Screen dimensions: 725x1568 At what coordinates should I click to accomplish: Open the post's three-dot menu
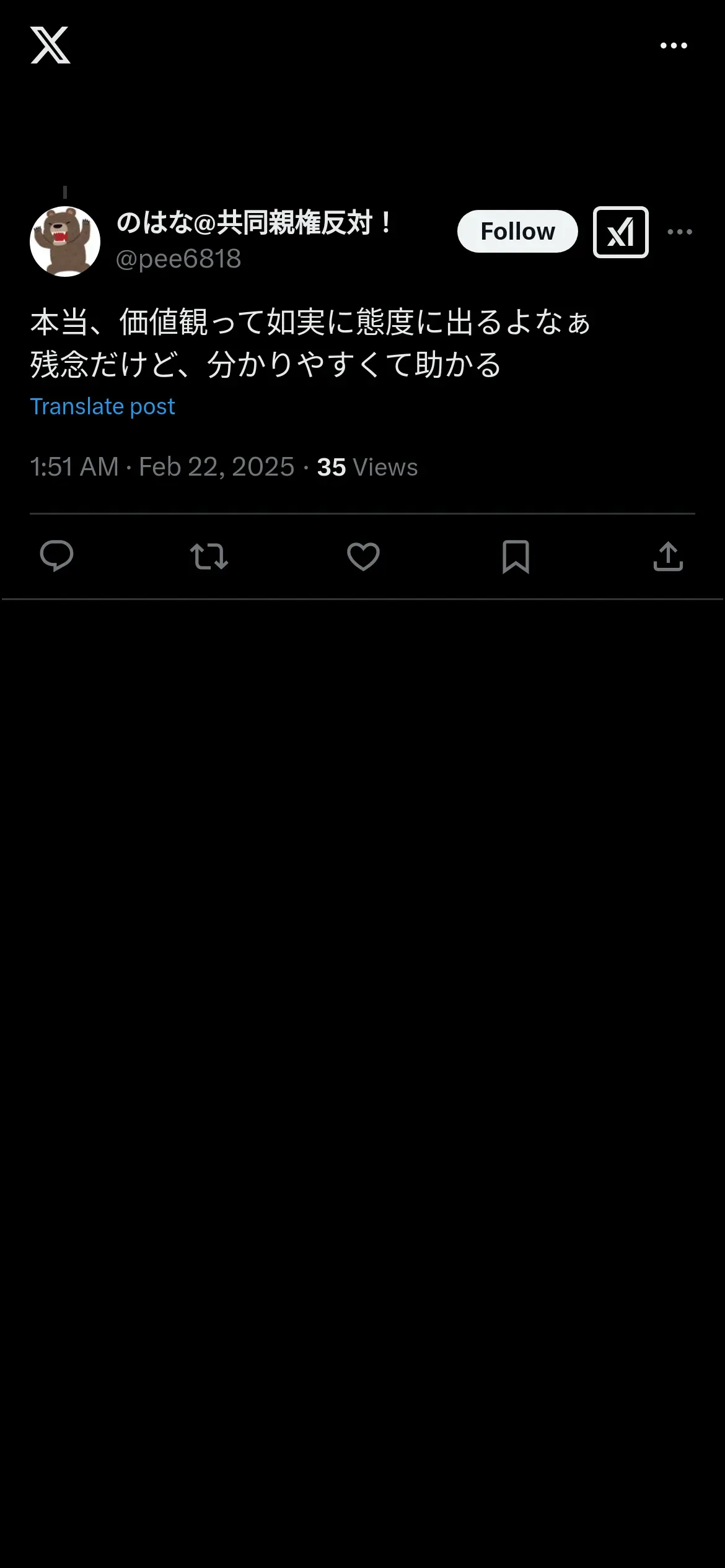click(x=680, y=232)
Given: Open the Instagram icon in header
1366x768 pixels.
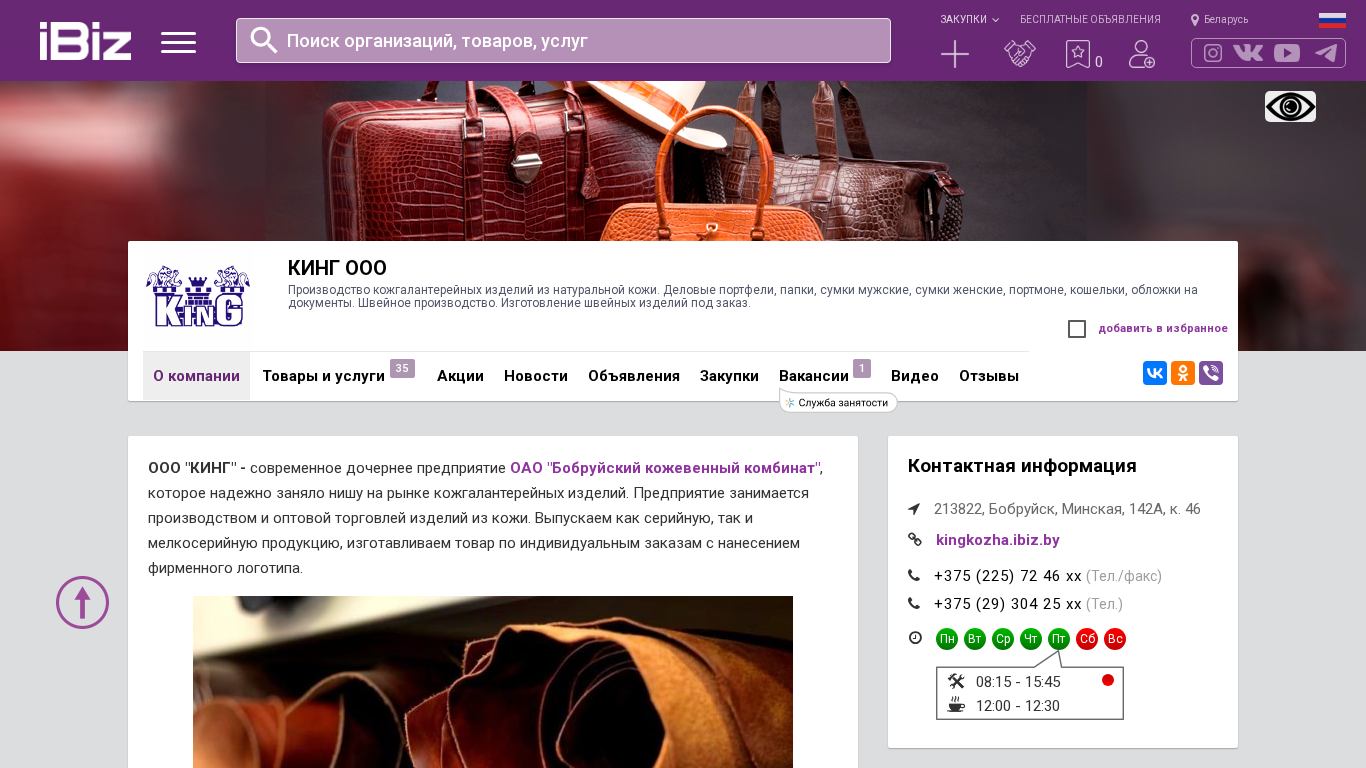Looking at the screenshot, I should pos(1213,53).
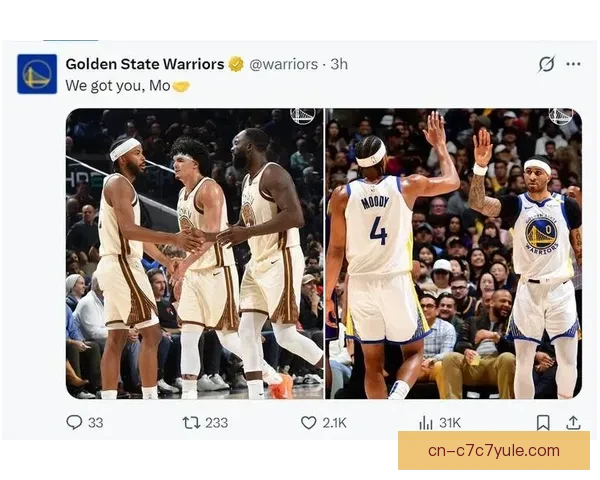Click the 2.1K likes count
Image resolution: width=600 pixels, height=480 pixels.
(334, 423)
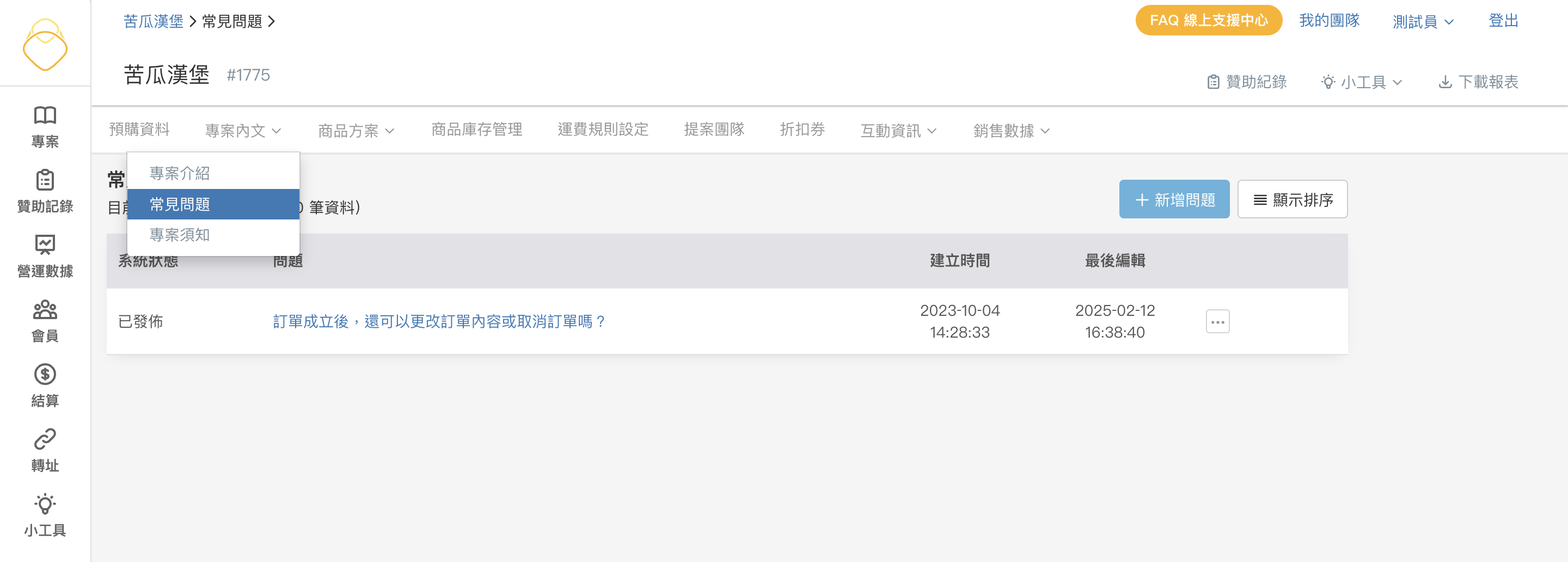Viewport: 1568px width, 562px height.
Task: Select 專案須知 from the open menu
Action: [180, 235]
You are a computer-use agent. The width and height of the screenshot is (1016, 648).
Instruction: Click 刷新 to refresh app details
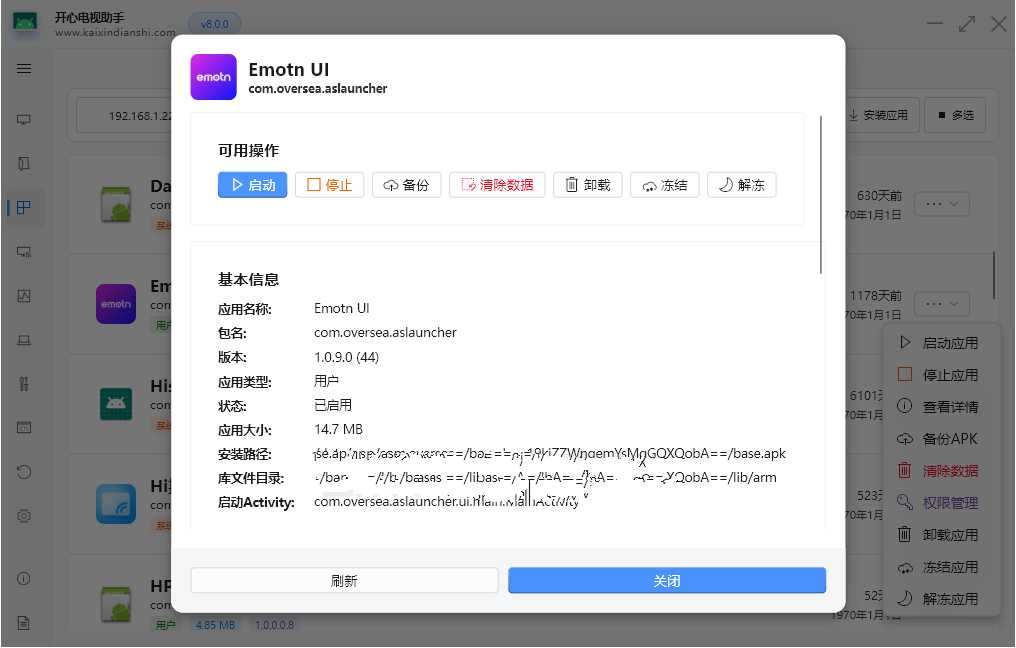(344, 580)
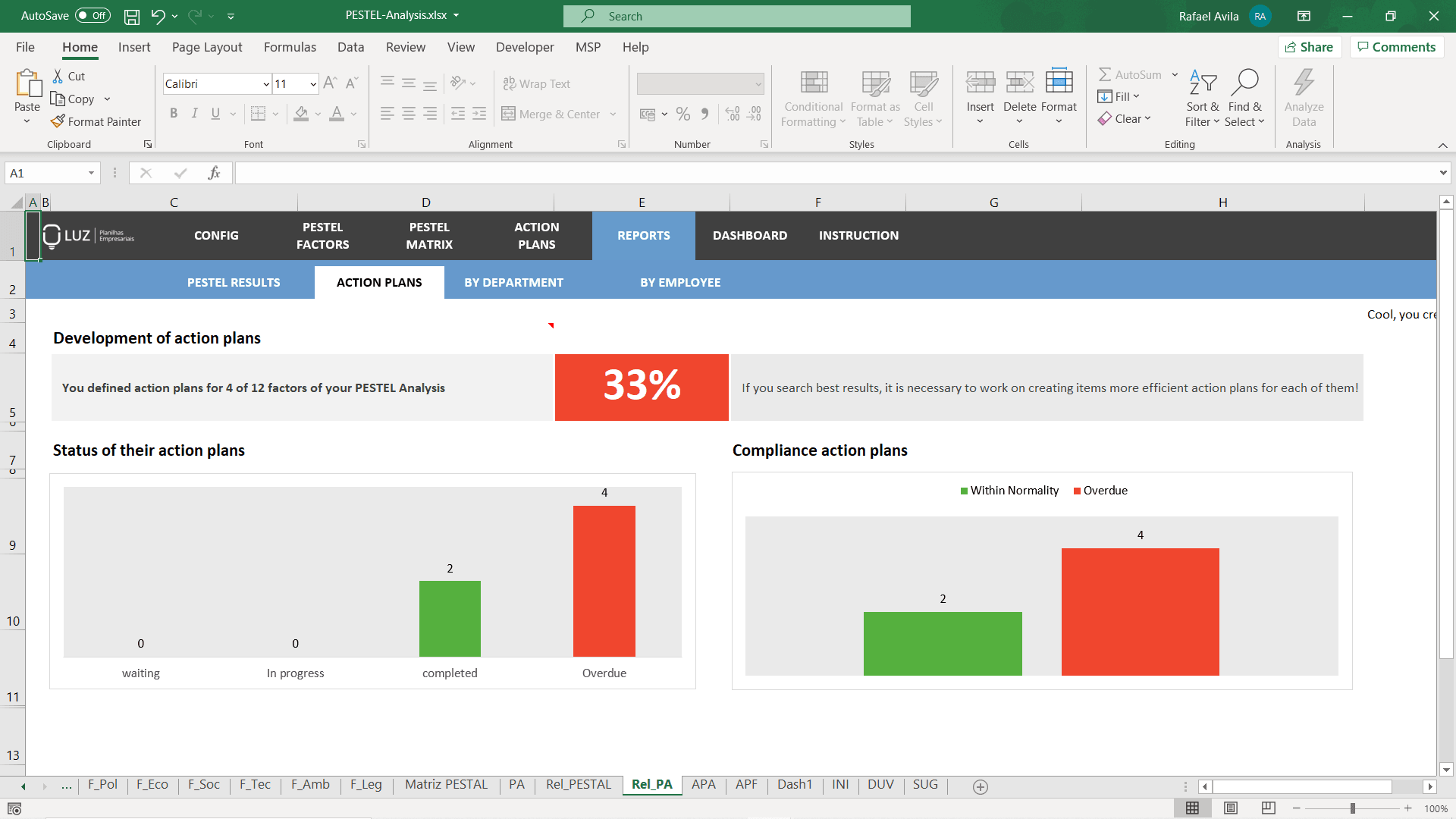The width and height of the screenshot is (1456, 819).
Task: Open Conditional Formatting options
Action: (x=812, y=98)
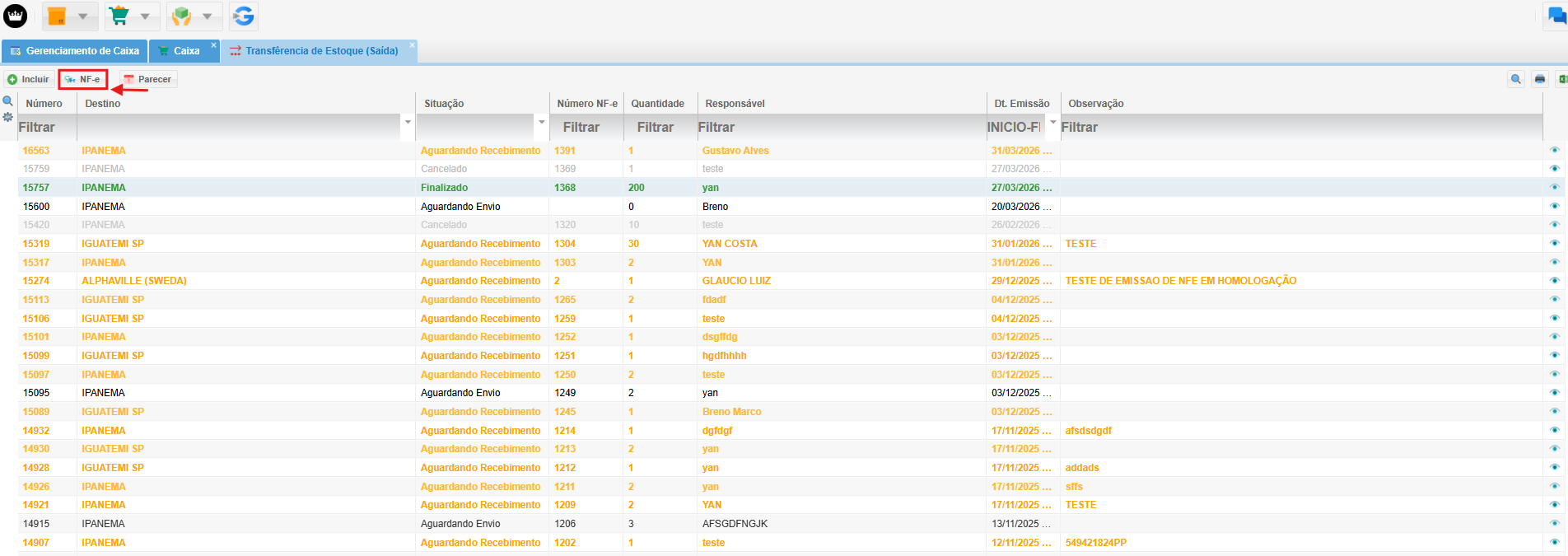
Task: Click the blue refresh arrow icon
Action: pos(243,16)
..............................
任务提示: 把上面所有条目的文字逐字照抄一遍，答案中不要放入图片。

参考答案:
Screen dimensions: 725x1568 At what coordinates should I click to accomplish: Open the post's three-dot menu
click(x=680, y=232)
Given: Open the Instagram icon in header
1366x768 pixels.
Looking at the screenshot, I should pos(1213,53).
Click the 2.1K likes count
Image resolution: width=600 pixels, height=480 pixels.
(334, 423)
Viewport: 1568px width, 562px height.
Task: Select 專案須知 from the open menu
Action: [180, 235]
You are a computer-use agent. The width and height of the screenshot is (1016, 648).
Instruction: Click 刷新 to refresh app details
(344, 580)
The width and height of the screenshot is (1456, 819).
Task: Open Conditional Formatting options
Action: (x=812, y=98)
Task: Click the blue refresh arrow icon
Action: pos(243,16)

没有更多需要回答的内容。